_SOURCE DOCUMENT_:
▼

This weekend is the Seattle-to-Portland bicycle ride, when an estimated 10,000 bicyclists will take to the roads and trails that span the 200-mile route. An estimated 80 percent of the riders will camp overnight in Centralia, which is the midpoint on the ride. The rest will finish the ride in one day. Ouch.
Drivers in and between Seattle and Portland should be extra alert for cyclists this weekend. There are many road closures related to the ride and there is likely to be heavy traffic at both ends of the ride. Here are some insurance considerations for drivers and cyclists alike.
What happens if there is a collision between a cyclist and a car?
Auto insurers are required by law to offer personal injury protection (PIP) when you buy an auto policy. It covers, up to certain limits, expenses like medical bills, loss of wages and loss of services. PIP applies no matter who is at fault—so even if the accident isn’t the driver’s fault, PIP will pay for covered expenses. You don’t have to purchase PIP, but if you don’t reject it in writing, your insurance company has to add it to your policy and charge you for it. If you aren’t sure if you have PIP, contact your agent or broker. You can read more about PIP, including who it covers and certain exclusions.
Cyclists who have PIP on their own auto policies could also invoke their own coverage, but it would be secondary to the driver’s PIP.
What happens if my bike is damaged or stolen during the ride?
Bicycles typically are covered under homeowner and rental polices if they are stolen, lost or damaged in a residential fire. If the damage is related to a collision with a vehicle, the driver’s auto policy may cover the loss if the collision was the driver’s fault. If you own several very expensive bikes, you may want to talk to your agent or broker about coverage options and whether there are policy limits on bicycles.
Best of luck to all of the riders and be safe, whether you are driving or riding.

▲

_THE DATA_:

▼

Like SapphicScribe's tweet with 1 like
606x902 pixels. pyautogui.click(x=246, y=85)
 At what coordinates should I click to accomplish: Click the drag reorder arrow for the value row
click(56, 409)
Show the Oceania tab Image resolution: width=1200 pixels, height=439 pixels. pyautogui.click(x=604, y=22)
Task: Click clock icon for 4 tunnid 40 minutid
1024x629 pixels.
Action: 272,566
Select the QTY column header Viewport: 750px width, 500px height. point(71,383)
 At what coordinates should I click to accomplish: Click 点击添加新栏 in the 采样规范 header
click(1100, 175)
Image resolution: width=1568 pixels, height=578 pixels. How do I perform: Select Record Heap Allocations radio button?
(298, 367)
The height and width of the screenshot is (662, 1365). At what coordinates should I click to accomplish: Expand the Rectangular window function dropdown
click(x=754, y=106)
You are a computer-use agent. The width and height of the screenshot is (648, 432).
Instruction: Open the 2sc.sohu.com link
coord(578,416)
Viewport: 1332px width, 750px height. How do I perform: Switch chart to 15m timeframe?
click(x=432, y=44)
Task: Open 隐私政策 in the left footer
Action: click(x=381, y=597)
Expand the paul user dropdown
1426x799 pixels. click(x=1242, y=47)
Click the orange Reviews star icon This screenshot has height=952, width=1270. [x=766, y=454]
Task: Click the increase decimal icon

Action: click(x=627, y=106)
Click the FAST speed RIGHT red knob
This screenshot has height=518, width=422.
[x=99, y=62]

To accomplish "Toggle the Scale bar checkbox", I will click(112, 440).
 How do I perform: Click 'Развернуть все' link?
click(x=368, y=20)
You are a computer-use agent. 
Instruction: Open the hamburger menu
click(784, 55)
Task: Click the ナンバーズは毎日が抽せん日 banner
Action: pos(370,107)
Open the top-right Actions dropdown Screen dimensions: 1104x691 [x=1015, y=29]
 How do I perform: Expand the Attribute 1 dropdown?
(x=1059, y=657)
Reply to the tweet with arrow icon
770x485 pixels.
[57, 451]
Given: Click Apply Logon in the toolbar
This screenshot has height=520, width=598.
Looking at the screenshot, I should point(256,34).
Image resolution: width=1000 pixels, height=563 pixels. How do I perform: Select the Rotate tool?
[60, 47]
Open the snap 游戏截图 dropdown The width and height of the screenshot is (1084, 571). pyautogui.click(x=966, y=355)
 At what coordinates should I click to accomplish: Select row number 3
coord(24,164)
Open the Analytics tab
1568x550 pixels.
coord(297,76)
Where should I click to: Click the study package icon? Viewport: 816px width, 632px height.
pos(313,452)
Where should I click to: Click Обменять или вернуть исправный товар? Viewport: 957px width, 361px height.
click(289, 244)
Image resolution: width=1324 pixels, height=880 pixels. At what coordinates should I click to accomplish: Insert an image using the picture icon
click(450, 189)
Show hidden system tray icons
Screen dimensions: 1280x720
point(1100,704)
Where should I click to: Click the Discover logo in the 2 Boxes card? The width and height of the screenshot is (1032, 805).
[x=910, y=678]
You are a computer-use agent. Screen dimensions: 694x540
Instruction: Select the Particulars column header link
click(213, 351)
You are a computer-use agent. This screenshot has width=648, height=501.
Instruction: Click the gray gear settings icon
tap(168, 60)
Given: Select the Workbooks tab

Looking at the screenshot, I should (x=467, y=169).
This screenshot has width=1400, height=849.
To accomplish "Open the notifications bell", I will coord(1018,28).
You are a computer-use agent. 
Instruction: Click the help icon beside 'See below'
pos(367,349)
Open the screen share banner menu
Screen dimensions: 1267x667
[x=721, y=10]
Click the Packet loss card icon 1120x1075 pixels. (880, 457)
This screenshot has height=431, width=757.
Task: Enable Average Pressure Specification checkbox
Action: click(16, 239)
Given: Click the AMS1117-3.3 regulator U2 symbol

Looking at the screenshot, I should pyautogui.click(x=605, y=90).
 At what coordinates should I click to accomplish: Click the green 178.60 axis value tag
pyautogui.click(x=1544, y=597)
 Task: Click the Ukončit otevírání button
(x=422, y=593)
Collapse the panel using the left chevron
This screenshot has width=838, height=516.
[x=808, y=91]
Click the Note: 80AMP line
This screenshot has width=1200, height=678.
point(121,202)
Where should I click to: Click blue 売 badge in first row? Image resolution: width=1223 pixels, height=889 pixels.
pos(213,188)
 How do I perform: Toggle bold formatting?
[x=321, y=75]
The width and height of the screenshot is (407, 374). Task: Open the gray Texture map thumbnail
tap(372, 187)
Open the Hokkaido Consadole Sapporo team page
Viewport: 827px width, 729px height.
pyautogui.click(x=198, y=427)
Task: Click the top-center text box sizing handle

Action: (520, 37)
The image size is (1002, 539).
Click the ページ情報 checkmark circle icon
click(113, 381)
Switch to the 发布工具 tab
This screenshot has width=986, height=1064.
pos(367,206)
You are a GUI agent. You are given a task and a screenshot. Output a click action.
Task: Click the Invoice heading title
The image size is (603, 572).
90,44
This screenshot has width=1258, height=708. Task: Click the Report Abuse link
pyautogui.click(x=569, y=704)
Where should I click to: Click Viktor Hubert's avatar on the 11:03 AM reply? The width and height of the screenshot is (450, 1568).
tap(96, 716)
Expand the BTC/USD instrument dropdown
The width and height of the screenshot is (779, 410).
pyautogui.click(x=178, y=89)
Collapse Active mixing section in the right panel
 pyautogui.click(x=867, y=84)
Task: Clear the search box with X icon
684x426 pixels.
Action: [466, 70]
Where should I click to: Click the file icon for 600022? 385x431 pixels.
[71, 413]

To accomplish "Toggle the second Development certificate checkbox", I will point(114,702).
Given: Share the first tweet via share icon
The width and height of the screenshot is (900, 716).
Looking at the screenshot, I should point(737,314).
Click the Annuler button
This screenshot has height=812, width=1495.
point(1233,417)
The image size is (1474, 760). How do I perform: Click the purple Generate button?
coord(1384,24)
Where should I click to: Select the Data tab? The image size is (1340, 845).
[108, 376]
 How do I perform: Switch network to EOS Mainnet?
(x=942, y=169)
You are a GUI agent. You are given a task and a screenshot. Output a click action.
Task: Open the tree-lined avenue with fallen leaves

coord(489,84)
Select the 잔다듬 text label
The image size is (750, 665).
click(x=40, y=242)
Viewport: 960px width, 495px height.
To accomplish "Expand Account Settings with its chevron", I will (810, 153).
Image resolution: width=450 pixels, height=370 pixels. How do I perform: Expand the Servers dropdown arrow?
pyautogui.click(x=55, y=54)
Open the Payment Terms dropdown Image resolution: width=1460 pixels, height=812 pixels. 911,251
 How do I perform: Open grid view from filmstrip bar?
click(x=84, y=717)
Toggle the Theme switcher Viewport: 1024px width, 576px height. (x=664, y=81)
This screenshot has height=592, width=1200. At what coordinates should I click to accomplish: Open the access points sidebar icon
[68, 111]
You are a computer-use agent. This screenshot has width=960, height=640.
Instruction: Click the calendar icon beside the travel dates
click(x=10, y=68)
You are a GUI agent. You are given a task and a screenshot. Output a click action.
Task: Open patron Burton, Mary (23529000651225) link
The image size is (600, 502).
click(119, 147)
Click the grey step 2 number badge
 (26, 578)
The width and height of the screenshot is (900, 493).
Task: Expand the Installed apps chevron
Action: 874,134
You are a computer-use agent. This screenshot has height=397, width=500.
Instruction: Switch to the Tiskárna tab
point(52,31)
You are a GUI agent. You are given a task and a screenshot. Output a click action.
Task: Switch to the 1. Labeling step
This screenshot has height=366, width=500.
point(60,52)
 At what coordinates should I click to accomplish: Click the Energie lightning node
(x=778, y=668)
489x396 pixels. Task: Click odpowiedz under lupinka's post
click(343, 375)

▲

From the Seattle-to-Portland ride text above, reproduce the passage starting with "Bicycles typically are" and going on through "limits on bicycles.".

_RESULT OF THE EXERCISE_:
Bicycles typically are covered under homeowner and rental polices if they are stolen, lost or damaged in a residential fire. If the damage is related to a collision with a vehicle, the driver’s auto policy may cover the loss if the collision was the driver’s fault. If you own several very expensive bikes, you may want to talk to your agent or broker about coverage options and whether there are policy limits on bicycles.